What you need to do → Write down the stretch of the Rafe Kelley interview from "This interview was" through "to Rafe Kelley.", word for word.

Text section →
My kids are big inspiration for my thinking so it was fun to get a chance to talk about being a parent with Modern Day Dads.
This interview was originally a Rad Dad Feature on Modern Day Dads.
Rafe Kelley is a movement teacher. Considered one of the top parkour coaches in the world, he helps people reconnect with playful movements that allow you to feel a oneness with your environment, your senses and your own physical capabilities. He’s creative and passionate about what he does and that flows over into his parenting as well. It’s my pleasure to introduce you to Rafe Kelley.
1. Tell us about what you do, who you are, and how you balance your career with being a dad?
I am a movement teacher/artist and entrepreneur. I teach a method of movement called Evolve Move Play. Evolve Move Play is an approach to recovering our capacity to move playfully and masterfully through the power of the inherent play drives evolution equipped us with.
The basic insight is that play was evolution’s solution for developing a functional human, and that the types of movement we are universally attracted to playing with are those that were evolutionarily relevant for us.
Through progressive play and exploration in the natural world we become adaptive full-fledged humans who can experience this journey of aliveness on a much deeper and richer level.
At the center of that is the ability to move your body, and my approach to that is based on nine years as a leader, teacher and athlete in the parkour community. In addition, we need to be able to manipulate objects, interact with other living things, and defend ourselves, my approach to this is informed by years of strength & conditioning and martial arts training and my recent studies in dance.
I am lucky to have a wife who has a good full-time job and who is supportive of my passion. I travel regularly to teach seminars, but when I am home I split roles between stay-at-home dad and business owner/trainer/athlete.

Recorded data →

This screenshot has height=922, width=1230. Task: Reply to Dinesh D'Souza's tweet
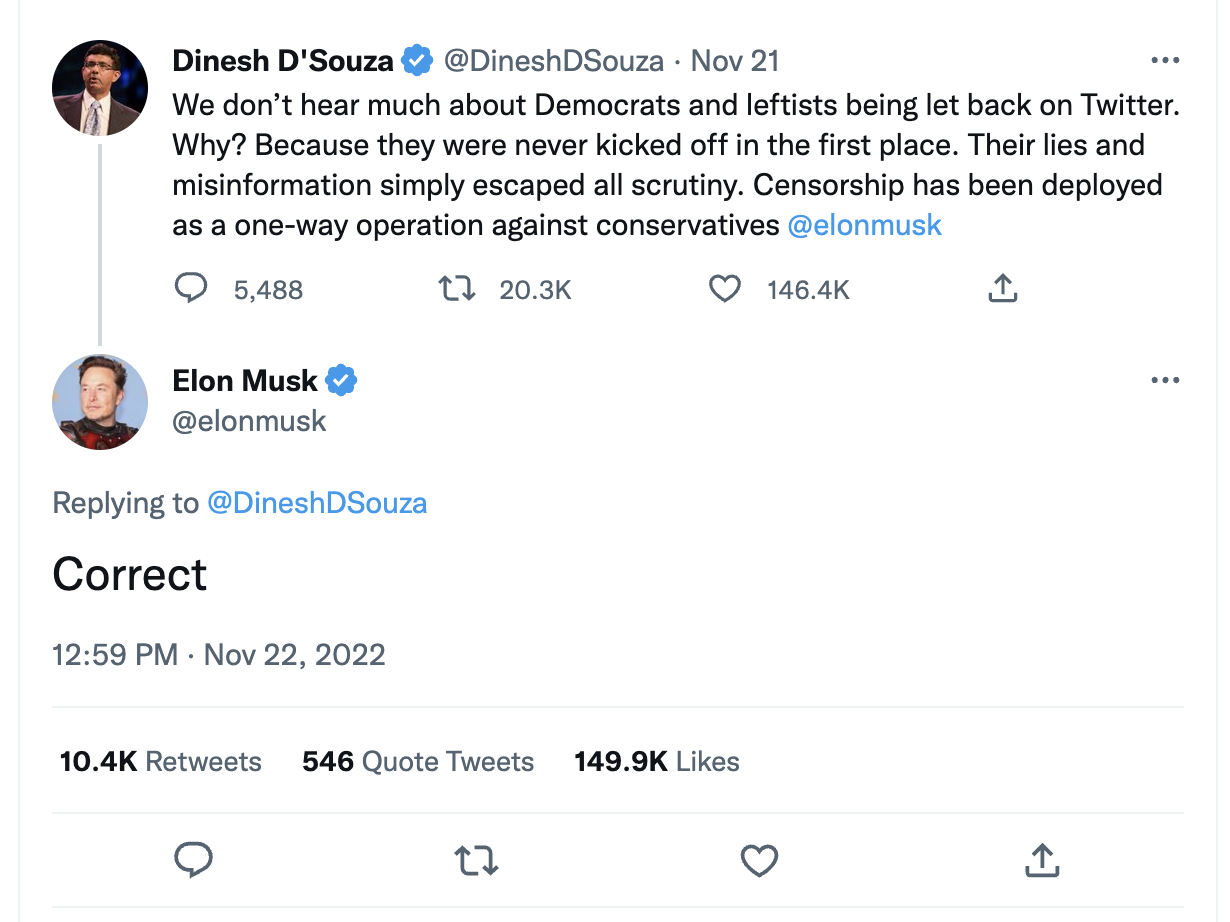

Result of the task →
This interview was originally a Rad Dad Feature on Modern Day Dads.
Rafe Kelley is a movement teacher. Considered one of the top parkour coaches in the world, he helps people reconnect with playful movements that allow you to feel a oneness with your environment, your senses and your own physical capabilities. He’s creative and passionate about what he does and that flows over into his parenting as well. It’s my pleasure to introduce you to Rafe Kelley.